__Teks Ditampilkan__.
^^^^^^^^^^^^^^^^
Paradoks Institusional: UAD Memilih Bungkam Terhadap Dinamika Nasional

Loading

 

Aksi demonstrasi tengah terjadi di berbagai daerah sedari Kamis, 18 Agustus hingga awal September 2025. Hal itu, disebabkan imbas memuncaknya amarah rakyat terhadap kebijakan pemerintahan Prabowo-Gibran, mulai dari kenaikan pajak bumi dan bangunan (PBB), membengkaknya gaji dan tunjangan DPR, hingga pernyataan kontroversial dari sejumlah pejabat negara. Tak ayal, aksi demonstrasi ini menjadi sorotan publik termasuk para akademisi di beberapa perguruan tinggi. Namun, patut untuk disesali, Universitas Ahmad Dahlan (UAD), kampus yang konon telah unggul dalam nilai akreditasinya, lagi-lagi memilih untuk diam di tengah carut-marutnya kondisi negara.

Kilas balik tepat satu tahun silam pada aksi demonstrasi mengenai RUU Pilkada dan RUU TNI bulan maret 2025, UAD tak menunjukkan sikap apapun atas kegaduhan di negeri ini. Bahkan melihat situasi saat ini, ketika gelombang aksi demonstrasi semakin memanas, pernyataan sikap pun tak kunjung ada. Pilihan untuk tetap bungkam justru dipertahankan seolah negara ini baik-baik saja. Padahal perguruan tinggi lain telah lantang menyuarakan sikapnya bersama gaungan aspirasi rakyat.

Absennya UAD dalam merespon dinamika nasional, memantik pertanyaan besar tentang sejauh mana kampus hadir sebagai ruang kritis dan responsif terhadap kondisi negara? Institusi yang semestinya berperan sebagai moral force dan agent of change justru terkesan menanggalkan tanggung jawab morilnya. Sejatinya, kehadiran lembaga pendidikan tinggi dapat memperkuat kekuatan kolektif dan partisipasi masyarakat terhadap nilai-nilai demokrasi. 

Disaat menggemanya suara kritis dari sejumlah kampus, UAD justru mengutamakan unggahan promosi dibanding menyuarakan persoalan yang tengah terjadi. Meski sebelumnya sempat menayangkan poster bertajuk ‘Jaga Indonesia’, tetapi langkah itu terkesan sebatas simbolisasi tanpa diikuti pernyataan sikap dalam merespon kondisi negara. Fenomena tersebut mencerminkan adanya paradoks institusional, disaat kampus acap kali mementingkan kemajuan fisik dan reputasi formalnya tetapi nihil dalam mengartikulasikan kesadaran kritis yang menjadi ruh perguruan tinggi.

Baca Juga:  UAD, Jangan Setengah Hati Bicara Demokrasi!
^^^^^^^^^^^^^^^^
__Daftar Tersedia__.
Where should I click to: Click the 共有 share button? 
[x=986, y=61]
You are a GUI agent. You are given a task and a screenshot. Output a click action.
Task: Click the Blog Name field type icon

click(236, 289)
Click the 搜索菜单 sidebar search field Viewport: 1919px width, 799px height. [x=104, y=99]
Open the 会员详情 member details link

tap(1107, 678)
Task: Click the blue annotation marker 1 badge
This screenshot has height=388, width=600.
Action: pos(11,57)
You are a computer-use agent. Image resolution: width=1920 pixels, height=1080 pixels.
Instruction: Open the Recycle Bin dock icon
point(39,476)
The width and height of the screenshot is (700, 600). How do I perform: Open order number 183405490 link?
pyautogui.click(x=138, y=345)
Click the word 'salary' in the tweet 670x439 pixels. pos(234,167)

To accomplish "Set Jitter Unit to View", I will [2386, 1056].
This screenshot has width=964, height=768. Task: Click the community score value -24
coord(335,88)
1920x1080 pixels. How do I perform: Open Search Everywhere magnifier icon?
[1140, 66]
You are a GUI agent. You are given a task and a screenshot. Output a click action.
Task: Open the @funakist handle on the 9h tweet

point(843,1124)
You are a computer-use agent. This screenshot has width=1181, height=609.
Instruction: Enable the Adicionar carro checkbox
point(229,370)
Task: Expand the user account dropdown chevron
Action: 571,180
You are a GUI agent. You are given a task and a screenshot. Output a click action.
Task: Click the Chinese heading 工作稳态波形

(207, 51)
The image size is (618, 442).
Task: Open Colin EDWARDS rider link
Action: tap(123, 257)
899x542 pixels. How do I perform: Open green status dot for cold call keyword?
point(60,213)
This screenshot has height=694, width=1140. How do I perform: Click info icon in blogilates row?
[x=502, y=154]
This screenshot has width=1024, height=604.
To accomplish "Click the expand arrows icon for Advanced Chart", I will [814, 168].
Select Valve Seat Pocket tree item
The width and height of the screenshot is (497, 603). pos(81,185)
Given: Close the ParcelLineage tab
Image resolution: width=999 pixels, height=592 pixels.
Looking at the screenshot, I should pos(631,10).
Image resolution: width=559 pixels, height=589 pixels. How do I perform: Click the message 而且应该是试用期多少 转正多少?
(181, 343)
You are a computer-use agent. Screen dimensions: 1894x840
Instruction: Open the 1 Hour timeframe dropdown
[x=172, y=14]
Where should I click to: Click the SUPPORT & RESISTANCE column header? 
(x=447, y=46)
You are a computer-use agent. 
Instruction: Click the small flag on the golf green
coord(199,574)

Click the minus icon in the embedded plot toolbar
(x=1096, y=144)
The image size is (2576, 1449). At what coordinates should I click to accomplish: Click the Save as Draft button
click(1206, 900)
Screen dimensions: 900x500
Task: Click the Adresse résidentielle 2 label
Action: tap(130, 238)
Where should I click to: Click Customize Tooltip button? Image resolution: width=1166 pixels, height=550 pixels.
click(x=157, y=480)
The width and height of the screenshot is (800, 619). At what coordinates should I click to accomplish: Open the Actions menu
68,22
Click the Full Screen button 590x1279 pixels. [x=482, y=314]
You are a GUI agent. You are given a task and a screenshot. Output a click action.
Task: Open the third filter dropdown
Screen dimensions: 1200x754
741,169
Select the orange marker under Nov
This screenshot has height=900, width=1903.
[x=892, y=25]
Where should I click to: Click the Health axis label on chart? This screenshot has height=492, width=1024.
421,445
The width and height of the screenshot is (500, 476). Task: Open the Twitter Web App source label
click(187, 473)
^^^^^^^^^^^^^^^^
__Tugas__. Menurut teks tentang sikap UAD terhadap dinamika nasional, apa tajuk poster yang sempat ditayangkan UAD?

__Jawaban Tugas__. Poster itu bertajuk ‘Jaga Indonesia’.